Strangers to Us All
Lawyers and Poetry

Augustus Aurelius Coleman

(1826- )

Augustus Aurelius Coleman "was born in Camden, South Carolina, in 1826, but came to Alabama when a small boy. . . . He was graduated at Yale College, was admitted to the bar in 1848, and nine years later received the appointment of Circuit Court Judge, and a few months later was elected to the position for a term of six years. . . . He was one of the most active and influential of the founders of the Southern University . . . . Judge Coleman was long an esteemed citizen of Greenboro, Ala. But from this place he removed to Birmingham, Al[abama]." [The Magazine of Poetry: A Quarterly Review 439-440 (Buffalo, New York: Charles Wells Moulton, 1891)(vol. 3)][online text] [One source has Coleman's date of birth as May 21, 1825.]

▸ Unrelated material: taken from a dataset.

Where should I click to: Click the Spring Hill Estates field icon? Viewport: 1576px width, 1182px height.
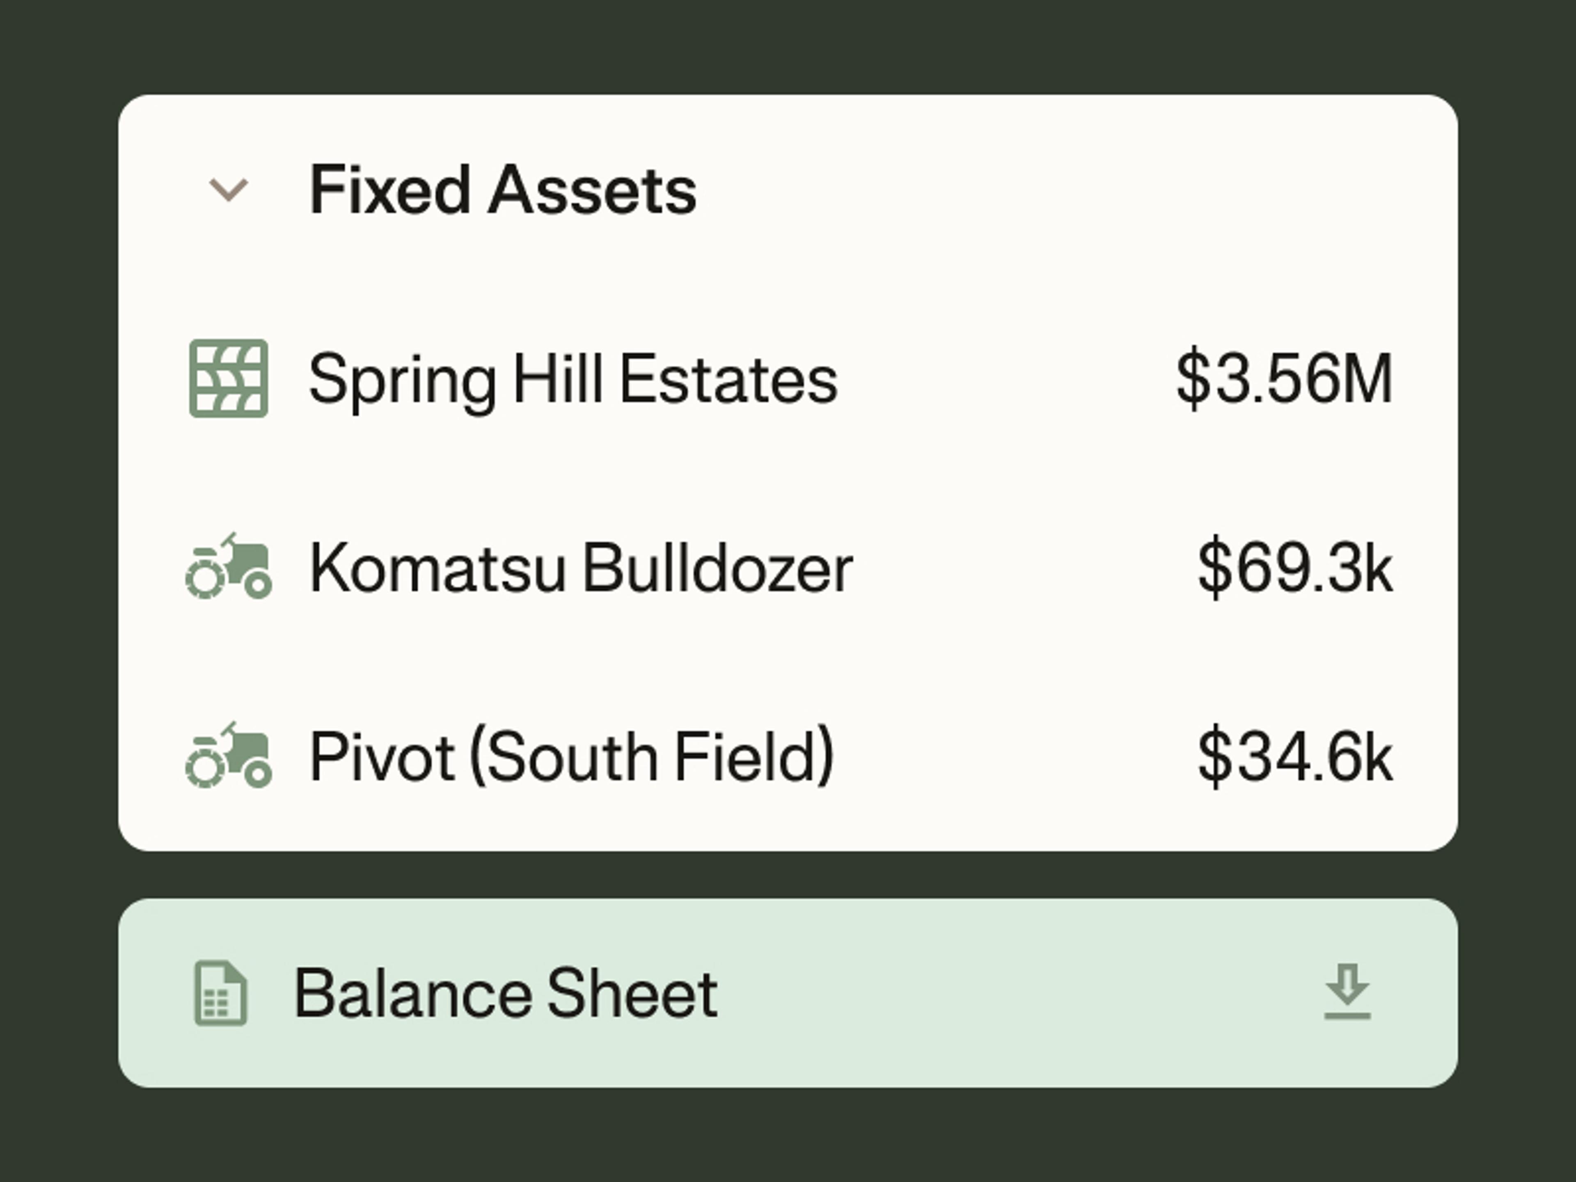tap(229, 378)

Coleman moved to Alabama with his father in 1833. "His mother died the year before, and his father, who was a lawyer, died in 1836, in Cahaba, where he had settled. [Coleman] was graduated at Yale College . . . . Having read law under Messrs. C.G. Edwards and Wm. Hunter, he came to the bar in 1847. Opening an office in Cahaba, he remained there two years, then removed to Livingston. . . . [H]e accepted the appointment of circuit court judge in January 1858. In May following he was elected to the position for a term of six years . . . . He represented Sumter in the constitutional convention in 1861 . . . . In the dark hours of March 1862, when the fall of Fort Donelson and the disaster on Roanoke Island cast a gloom over the confederacy, he tendered his resignation to the governor (which was not accepted) and called for troops from the stump and through the press. Within four weeks a . . . body of men rendezvoused at Mobile, organized as the 40th Alabama, and elected him colonel. He shared the fortunes of this regiment for a year, then resigned because of ill-health, and resumed his judicial duties. In 1864 he was re-elected to the bench . . . . He discharged his duties till the overthrow of the confederacy, when he . . . practiced his profession in Greenesboro." [W. Brewer, Alabama, Her History, Resources, War Record, and Public Men. From 1540 to 1872 276-277 (Montgomery, Alabama: Barrett & Brown, 1972)] [online text]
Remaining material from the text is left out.